Я не забываю, что кое-что эмиграция всё-таки дала. -- Нам приходится говорить только об эмиграции, так как реакции внутри-российской мысли мы не знаем. -- Это новое исчерпывается несколькими книгами религиозной философии и -- евразийством. Впрочем, религиозная философия наша представляет прямое продолжение дореволюционной традиции, слишком резко оборванной грубой рукой: т. е. и это не совсем новое. Евразийство -- явление, действительно новое. Теперь, когда оно, как политическое течение, умерло, можно беспристрастно оценить тот вклад в науку о России, который оно внесло. Даже не сочувствуя вполне его слишком прямолинейным суждениям и прямым историческим ересям, нужно признать значительность новых проблем, поставленных им. Но если евразийство -- единственный ответ русской реакционной мысли на революцию, -- то это, всё же, немного: это не соответствует грандиозности исторического феномена революции, хотя конечно, и превышает намного культурное убожество этого феномена.
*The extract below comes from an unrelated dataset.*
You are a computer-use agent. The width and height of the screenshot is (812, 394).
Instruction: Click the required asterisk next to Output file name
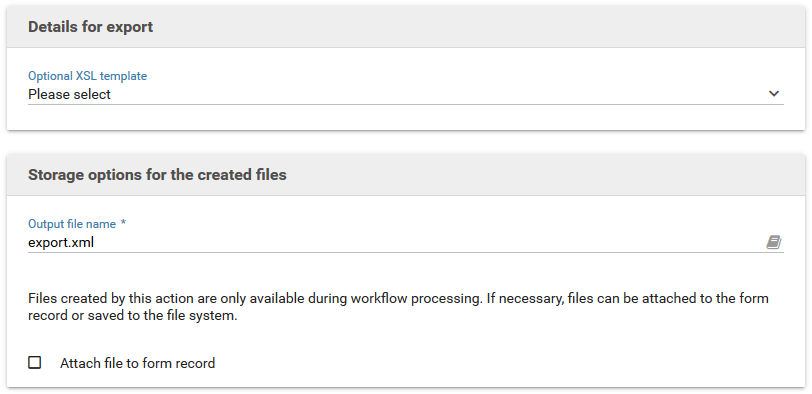(123, 223)
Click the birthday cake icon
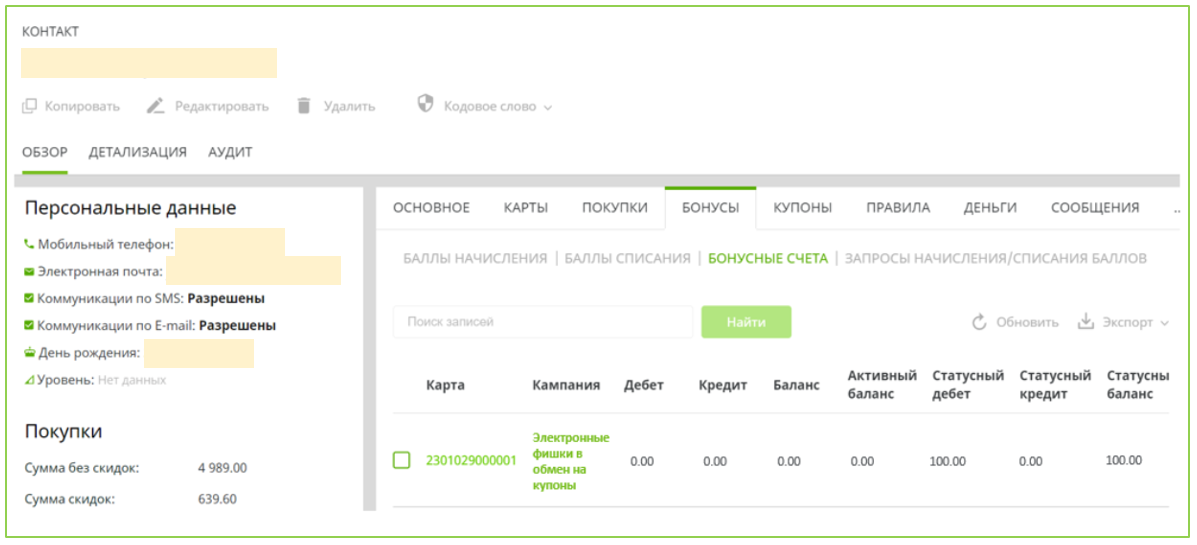The image size is (1197, 545). click(x=28, y=353)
Русская революция и русская реакция -- обе были разогретым блюдом, явлениями запоздалыми, давно уже изжитыми русским самосознанием. Даже специфическая идеология большевистской революции -- марксизм -- была сполна изжита в 90-е годы, когда русский марксизм дал действительно много ценных теоретических трудов и вообще был самым творческим сектором социалистической Европы. Старая болезнь русской интеллигенции -- разорванность бытия и сознания, жизнь в двух планах, которая раньше создавала гамлетов и доктринёров, теперь отомстила за себя безмыслием и бескультурностью политического дела.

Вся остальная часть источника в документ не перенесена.